Bij de typologisch-comparatieve methode staat de vormgeving van de deelstructuren voorop. Men gaat daarbij uit van twee vooronderstellingen, namelijk dat de vormgeving iets zegt over de ontstaanswijze en de ouderdom, en dat vormovereenkomst ook op een identieke ontstaanswijze wijst. De typologisch-comparatieve methode levert een aanzienlijke tijdsbesparing op en kan leiden tot goede resultaten (Vervloet, 1984).

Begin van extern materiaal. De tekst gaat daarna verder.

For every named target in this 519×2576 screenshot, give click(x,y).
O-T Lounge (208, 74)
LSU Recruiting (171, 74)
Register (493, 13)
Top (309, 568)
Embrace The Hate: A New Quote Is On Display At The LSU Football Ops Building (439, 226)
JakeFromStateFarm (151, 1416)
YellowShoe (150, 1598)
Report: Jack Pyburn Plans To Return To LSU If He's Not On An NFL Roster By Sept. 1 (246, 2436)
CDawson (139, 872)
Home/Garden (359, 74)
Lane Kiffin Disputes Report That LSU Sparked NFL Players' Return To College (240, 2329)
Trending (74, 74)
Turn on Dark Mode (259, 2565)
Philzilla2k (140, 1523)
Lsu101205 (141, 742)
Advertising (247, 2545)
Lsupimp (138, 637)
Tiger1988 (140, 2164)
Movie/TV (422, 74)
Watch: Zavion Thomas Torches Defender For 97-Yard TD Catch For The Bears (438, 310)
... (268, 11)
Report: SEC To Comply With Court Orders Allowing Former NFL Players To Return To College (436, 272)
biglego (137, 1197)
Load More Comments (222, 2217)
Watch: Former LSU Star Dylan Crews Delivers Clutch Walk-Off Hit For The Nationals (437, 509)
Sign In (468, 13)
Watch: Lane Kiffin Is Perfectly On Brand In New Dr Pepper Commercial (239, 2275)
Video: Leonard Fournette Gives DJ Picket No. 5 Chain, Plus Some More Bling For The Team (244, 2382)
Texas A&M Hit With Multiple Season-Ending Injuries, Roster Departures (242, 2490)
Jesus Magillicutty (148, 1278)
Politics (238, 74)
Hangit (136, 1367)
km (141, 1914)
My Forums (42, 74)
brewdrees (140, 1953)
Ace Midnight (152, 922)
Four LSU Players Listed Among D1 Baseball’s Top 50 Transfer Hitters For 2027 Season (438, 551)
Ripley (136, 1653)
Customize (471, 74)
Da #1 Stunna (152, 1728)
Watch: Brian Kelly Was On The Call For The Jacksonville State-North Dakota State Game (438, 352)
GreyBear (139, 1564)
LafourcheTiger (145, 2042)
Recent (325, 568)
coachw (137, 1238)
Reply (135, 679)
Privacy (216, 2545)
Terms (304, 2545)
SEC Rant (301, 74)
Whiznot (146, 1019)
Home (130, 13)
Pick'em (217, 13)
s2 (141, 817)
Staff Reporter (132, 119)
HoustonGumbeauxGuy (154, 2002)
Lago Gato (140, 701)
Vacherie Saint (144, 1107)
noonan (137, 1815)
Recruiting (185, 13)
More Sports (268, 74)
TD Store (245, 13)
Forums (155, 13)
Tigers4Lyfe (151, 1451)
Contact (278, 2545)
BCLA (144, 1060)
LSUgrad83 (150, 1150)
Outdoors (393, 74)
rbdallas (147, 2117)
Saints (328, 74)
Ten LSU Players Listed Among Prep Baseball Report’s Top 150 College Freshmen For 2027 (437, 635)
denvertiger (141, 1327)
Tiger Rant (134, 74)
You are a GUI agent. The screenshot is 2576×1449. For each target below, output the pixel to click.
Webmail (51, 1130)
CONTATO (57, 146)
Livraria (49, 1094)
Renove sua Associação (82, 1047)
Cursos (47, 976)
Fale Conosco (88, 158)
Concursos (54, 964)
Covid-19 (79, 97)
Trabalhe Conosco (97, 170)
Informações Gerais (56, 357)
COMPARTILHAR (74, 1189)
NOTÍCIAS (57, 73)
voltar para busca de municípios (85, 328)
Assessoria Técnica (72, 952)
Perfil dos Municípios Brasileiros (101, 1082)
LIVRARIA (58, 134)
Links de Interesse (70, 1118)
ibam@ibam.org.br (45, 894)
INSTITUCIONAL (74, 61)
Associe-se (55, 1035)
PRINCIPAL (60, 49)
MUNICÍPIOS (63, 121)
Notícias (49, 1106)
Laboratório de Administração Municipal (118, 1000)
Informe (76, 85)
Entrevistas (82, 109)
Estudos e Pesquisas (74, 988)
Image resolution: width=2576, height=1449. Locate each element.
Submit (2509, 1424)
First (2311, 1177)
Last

Voor het onderzoek naar cultuurhistorische landschapselementen lijkt de retrogressieve methode het meest geschikt. De situatie van het cultuurlandschap op een bepaald moment in het verleden wordt onderzocht en er zijn voldoende elementen aanwezig die als informatiebron hiervoor kunnen dienen. In het geval dat er geen relicten meer aanwezig zijn wordt er teruggevallen op kaartmateriaal en archiefstukken. Ook zal in een gedeelte van het onderzoek gebruik worden gemaakt van cross sections om een indruk te geven van de ontwikkelingen van het gebied in het verleden en van de typologisch-comparatieve methode om elementen met bepaalde patronen te kunnen onderscheiden.
De fysische afbakening van het te onderzoeken gebied is hoofdzakelijk van menselijke aard en wordt aan de oostzijde gevormd door de A50 die van Arnhem naar Apeldoorn
loopt, aan de zuidzijde door de A12 die vanuit Utrecht in de richting Duitsland werd aangelegd en aan de westzijde door de N310.
Deze weg loopt om het nationale park De Hoge Veluwe heen in de richting van Otterlo. Halverwege buigt de begrenzing naar rechts af door het park en komt ter hoogte van het zweefvliegveld Terlet weer uit op de A50 (fig.2). Door de begrenzing op deze manier te kiezen kan men het gebied scherp afbakenen en is er een grotere kans om historisch geografische objecten in het onderzoek te betrekken.
In het afgebakende gebied ligt het nationale park ‘De Hoge Veluwe’, vliegveld Deelen, het zweefvliegveld Terlet, enkele militaire terreinen en een asielzoekerscentrum.
Hoewel het te onderzoeken gebied dicht in de buurt van Arnhem ligt behoort het voor het grootste deel tot de gemeente Ede en is het gelegen in het zuidelijke deel van de Veluwe.
Kijkt men op de geomorfologische kaart dan ziet men dat de begrenzingen aan de oost en zuidzijde gevormd worden door de in de Saale ijstijd gevormde stuwwal van de oostelijke Veluwe en de stuwwal van Arnhem welke vanaf het te onderzoeken gebied langzaam afloopt naar het stroomgebied van de Rijn (fig.3).